No vean tampoco en el título de esta columna afán alguno de minimizar o ridiculizar esas realidades espantosas en las que el impulso amoroso frustrado se convierte en una patada en el tablero y momentos después, en patadas al cuerpo inerte del otro jugador o jugadora, o bien en la programación de un suicidio que deje en el otro una culpa perenne e indeleble. Berrinche no será el término clínico adecuado para esos casos extremos, pero funciona para entender su lógica interna, que empieza con un agravio.

De entrada, si siento amor, ello no es mi responsabilidad sino la de quien me enamoró. Ese otro ser debe, en consecuencia, responder por sus actos. Posee sobre mí un enorme poder: puede transportarme al paraíso, pero puede también convertirme la vida en un infierno. Me ha conquistado, y al hacerlo, ha matado algo en mí. Tal vez la voluntad, tal vez el honor; acaso me ha expropiado el amor propio y lo ha vuelto suyo. Canta Juan Peña, El Lebrijano:


Y esos asesinos / eran los ojos negros / de mi destino.

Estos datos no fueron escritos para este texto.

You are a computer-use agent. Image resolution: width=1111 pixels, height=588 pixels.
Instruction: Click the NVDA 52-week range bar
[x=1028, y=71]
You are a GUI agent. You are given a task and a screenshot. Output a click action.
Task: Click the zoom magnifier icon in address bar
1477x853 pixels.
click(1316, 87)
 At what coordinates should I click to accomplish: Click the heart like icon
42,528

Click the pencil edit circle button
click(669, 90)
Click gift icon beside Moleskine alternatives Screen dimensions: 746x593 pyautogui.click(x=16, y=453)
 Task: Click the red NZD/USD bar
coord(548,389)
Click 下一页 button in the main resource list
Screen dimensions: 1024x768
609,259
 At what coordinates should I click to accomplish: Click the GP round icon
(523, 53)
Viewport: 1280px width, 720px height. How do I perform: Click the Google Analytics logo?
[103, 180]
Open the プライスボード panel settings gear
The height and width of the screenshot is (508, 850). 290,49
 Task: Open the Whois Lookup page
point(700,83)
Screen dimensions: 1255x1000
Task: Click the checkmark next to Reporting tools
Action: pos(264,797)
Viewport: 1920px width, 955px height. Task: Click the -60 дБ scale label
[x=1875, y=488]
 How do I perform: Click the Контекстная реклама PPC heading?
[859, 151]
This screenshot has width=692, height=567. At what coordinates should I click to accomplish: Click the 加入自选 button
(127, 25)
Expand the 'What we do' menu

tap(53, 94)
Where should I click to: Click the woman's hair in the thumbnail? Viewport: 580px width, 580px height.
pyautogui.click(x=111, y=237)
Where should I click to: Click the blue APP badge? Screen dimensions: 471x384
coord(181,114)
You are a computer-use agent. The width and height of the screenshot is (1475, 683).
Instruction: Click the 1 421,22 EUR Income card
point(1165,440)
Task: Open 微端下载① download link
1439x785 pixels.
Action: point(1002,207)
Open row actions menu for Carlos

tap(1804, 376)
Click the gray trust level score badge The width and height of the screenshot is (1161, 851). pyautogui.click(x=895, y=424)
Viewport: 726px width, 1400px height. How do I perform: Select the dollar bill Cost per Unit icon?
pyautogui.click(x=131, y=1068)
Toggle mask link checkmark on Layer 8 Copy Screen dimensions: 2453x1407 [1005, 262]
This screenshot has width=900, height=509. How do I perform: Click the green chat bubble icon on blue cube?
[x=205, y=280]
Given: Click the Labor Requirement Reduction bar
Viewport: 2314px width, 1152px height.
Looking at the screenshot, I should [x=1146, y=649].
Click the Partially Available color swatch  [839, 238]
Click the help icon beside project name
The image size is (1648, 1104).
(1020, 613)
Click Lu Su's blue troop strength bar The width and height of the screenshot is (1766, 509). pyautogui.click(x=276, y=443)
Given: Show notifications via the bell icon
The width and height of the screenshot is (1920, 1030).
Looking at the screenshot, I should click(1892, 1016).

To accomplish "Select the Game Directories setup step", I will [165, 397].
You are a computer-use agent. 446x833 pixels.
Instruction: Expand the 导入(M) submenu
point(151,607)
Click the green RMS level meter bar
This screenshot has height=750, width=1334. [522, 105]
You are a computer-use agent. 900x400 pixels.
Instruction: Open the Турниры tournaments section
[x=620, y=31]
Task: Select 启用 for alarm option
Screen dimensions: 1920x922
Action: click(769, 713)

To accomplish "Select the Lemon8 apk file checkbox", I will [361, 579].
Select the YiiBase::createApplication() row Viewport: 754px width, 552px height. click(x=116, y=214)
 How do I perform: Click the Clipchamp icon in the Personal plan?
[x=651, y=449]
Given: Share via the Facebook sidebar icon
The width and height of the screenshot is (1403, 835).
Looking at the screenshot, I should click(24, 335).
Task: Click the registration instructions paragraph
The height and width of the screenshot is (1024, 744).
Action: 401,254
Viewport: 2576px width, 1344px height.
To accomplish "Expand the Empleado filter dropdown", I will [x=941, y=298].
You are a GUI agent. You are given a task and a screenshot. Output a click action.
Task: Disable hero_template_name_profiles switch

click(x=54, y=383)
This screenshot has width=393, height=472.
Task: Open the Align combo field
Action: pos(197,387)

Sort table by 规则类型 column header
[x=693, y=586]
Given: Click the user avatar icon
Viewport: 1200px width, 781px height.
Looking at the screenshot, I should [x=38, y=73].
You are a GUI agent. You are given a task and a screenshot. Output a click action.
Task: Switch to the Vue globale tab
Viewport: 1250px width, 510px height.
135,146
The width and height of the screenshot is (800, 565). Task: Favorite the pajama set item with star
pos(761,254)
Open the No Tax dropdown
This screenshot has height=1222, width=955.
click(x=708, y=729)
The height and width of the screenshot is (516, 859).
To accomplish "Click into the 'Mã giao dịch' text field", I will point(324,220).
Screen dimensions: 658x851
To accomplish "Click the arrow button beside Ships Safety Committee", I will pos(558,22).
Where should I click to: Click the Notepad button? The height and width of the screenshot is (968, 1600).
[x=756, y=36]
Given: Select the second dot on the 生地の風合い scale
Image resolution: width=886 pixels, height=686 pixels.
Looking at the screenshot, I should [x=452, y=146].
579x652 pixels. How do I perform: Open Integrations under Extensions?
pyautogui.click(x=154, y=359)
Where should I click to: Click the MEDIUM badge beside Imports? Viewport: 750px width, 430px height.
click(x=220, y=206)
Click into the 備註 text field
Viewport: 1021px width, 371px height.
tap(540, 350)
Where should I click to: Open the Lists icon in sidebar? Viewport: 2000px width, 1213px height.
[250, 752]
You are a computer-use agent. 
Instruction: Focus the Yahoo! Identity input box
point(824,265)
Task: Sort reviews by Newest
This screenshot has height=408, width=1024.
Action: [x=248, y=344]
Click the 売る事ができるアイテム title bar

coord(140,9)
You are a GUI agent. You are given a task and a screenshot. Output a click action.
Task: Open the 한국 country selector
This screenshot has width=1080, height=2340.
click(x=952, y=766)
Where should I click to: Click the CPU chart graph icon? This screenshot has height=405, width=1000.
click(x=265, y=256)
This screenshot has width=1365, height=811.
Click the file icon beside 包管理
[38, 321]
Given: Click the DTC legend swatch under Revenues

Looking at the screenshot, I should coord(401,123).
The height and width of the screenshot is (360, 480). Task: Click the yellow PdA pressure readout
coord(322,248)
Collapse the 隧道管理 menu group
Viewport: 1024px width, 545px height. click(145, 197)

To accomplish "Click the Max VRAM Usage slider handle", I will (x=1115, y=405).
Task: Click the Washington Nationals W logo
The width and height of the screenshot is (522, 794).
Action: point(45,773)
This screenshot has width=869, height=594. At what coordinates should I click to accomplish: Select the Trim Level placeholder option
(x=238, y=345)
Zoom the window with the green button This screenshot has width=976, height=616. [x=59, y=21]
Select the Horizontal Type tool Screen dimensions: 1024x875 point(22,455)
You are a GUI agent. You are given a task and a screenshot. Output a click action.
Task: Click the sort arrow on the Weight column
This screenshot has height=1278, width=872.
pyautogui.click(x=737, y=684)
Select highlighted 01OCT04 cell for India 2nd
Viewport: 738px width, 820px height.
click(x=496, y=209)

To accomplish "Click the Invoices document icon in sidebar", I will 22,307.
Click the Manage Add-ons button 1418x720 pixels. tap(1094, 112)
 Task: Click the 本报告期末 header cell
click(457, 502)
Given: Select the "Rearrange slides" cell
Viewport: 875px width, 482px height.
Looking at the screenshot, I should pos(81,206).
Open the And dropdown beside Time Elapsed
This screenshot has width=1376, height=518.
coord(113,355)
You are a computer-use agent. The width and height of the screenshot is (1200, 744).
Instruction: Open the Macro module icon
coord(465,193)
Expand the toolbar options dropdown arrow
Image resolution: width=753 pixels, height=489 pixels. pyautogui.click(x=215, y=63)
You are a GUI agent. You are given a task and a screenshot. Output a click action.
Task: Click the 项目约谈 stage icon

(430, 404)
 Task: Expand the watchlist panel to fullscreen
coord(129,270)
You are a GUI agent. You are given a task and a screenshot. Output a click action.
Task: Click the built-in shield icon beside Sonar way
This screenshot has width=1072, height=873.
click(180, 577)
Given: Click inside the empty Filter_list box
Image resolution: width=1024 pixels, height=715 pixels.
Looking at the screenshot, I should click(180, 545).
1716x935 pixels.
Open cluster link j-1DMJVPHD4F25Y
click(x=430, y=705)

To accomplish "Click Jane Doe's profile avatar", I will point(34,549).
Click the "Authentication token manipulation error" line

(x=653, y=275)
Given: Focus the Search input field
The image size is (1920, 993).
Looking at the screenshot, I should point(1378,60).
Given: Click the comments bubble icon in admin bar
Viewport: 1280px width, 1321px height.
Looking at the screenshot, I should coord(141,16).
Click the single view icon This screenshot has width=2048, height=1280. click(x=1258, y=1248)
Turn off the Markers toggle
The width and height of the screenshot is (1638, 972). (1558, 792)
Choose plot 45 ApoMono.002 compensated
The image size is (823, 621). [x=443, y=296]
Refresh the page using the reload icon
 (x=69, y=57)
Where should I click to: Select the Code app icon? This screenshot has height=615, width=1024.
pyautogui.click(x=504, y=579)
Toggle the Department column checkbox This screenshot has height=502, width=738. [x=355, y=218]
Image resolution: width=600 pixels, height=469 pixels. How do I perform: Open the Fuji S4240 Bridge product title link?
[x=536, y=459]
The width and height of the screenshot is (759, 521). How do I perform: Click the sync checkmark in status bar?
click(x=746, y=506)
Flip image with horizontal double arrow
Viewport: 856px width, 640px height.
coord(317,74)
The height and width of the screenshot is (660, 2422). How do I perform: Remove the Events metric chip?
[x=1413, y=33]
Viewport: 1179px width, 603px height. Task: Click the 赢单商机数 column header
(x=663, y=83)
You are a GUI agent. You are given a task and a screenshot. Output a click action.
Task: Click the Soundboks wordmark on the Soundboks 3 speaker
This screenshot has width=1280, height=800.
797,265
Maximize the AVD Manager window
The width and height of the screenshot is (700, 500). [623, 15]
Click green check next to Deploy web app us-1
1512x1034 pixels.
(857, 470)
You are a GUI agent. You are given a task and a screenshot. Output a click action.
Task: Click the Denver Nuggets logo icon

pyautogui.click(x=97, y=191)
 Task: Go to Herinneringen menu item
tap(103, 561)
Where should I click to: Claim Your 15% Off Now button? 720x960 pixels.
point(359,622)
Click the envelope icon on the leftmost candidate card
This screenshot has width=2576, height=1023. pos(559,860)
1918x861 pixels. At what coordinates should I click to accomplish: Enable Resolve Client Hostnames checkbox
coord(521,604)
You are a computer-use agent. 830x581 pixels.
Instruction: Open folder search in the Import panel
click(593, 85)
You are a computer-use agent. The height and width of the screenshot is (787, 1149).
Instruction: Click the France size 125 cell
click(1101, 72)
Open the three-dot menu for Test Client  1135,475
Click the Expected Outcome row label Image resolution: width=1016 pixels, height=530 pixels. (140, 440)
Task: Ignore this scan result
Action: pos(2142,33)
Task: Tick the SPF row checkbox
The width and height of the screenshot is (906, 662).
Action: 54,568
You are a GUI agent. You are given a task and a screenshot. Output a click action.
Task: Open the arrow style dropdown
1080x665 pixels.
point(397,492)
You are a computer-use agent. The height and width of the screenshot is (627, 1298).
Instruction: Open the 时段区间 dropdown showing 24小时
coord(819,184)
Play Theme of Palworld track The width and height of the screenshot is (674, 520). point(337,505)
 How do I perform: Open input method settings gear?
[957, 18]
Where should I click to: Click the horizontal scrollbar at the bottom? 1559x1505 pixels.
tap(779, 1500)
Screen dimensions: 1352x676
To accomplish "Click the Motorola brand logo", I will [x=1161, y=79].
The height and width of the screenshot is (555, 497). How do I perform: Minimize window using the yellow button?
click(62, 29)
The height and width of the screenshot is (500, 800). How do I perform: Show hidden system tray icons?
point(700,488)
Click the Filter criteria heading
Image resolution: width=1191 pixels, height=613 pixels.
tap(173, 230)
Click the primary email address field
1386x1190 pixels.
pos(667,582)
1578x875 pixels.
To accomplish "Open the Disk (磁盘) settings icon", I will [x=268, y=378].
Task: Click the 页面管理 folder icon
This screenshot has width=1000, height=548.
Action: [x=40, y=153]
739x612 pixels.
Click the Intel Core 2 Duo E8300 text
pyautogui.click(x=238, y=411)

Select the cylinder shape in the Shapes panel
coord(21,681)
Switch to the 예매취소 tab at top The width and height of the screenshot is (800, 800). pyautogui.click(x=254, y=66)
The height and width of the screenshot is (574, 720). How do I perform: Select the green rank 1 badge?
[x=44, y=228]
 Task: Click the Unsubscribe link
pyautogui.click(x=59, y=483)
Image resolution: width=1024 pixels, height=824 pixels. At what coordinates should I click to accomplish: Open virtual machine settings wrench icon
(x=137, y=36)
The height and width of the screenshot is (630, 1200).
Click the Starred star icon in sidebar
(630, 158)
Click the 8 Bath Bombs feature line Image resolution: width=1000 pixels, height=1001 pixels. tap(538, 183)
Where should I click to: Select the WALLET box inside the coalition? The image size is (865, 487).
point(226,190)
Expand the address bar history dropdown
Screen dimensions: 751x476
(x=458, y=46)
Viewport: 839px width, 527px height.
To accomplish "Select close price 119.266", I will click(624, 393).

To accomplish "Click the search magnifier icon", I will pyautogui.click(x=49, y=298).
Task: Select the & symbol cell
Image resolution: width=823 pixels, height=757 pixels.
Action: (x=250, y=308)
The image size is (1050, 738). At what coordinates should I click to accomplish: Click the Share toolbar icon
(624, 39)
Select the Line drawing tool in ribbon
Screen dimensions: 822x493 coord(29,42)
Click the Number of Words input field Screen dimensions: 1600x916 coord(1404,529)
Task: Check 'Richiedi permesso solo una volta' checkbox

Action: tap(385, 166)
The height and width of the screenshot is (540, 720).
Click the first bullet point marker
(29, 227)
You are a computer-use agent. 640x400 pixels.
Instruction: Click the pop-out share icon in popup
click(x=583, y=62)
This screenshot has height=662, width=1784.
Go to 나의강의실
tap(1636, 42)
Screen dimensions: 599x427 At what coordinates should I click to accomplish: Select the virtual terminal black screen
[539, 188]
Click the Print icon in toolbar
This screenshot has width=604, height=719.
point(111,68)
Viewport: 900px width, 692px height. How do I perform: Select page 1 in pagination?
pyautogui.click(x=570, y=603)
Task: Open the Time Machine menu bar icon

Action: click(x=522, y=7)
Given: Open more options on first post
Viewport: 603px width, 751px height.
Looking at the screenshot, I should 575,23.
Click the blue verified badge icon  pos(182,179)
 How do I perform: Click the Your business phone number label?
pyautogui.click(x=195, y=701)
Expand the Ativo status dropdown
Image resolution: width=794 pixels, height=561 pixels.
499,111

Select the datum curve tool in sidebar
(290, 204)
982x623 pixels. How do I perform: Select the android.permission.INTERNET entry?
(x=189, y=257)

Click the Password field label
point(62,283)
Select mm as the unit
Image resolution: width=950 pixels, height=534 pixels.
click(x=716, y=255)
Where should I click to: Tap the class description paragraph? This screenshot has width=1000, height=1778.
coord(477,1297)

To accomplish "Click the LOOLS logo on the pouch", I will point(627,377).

La mayor parte de las veces, por fortuna, en el curso de los acontecimientos en un berrinche amoroso la sangre no llega al río y las cosas no culminan en funeral sino en ridículo planetario. En expresiones como “el amor de mi vida” y “en la media naranja” se encuentran las semillas del “no puedo vivir sin ti” y del “no puedes vivir sin mí”, que es la que enarbola el Sr. Nueve desde que descubre a la infiel hasta que presenta su boleto al Más Allá al director de orquesta del paredón de fusilamiento.

Cuando la historia comienza con “mi dueña o dueño” puede darse por seguro que acabará en enemistad y rencor, porque “si no puedo vivir sin ti”, entonces “tú eres responsable de mi sufrimiento”. Antes de esa conclusión, el trayecto pasa por las etapas características del proceso de simbiosis entre El Amo y El Esclavo, con todo lo que, a ojos de quien observa la relación desde fuera, es una progresión de disparates; ya saben: “te perdono todo lo que te hice”, o bien “no me obligues a hacerte daño”.

En el mientras, o poco antes del desenlace, es posible que tengan lugar extremos de humillación como el clásico breliano: “déjame volverme la sombra de tu sombra, la sombra de tu perro”, de chantajes como “no me puedes dejar justo ahora que están a punto de operarme de algo”. En el desenlace, un último desahogo atrabiliario: “Y te prohíbo que me extrañes”. Y después, ya en forma póstuma, alguna reflexión ardida: “Para relaciones complicadas ya tengo una con la diabetes.”